**AIM:** Please write out each of the items below word for word, reproducing every line unchanged.
___
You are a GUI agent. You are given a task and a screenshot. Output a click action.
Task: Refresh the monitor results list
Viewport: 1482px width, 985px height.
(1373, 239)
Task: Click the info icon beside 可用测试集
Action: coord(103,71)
___
**SOLUTION FOR THIS PROBLEM:**
You are a GUI agent. You are given a task and a screenshot. Output a click action.
Task: Refresh the monitor results list
Viewport: 1482px width, 985px height.
(1373, 239)
Task: Click the info icon beside 可用测试集
Action: coord(103,71)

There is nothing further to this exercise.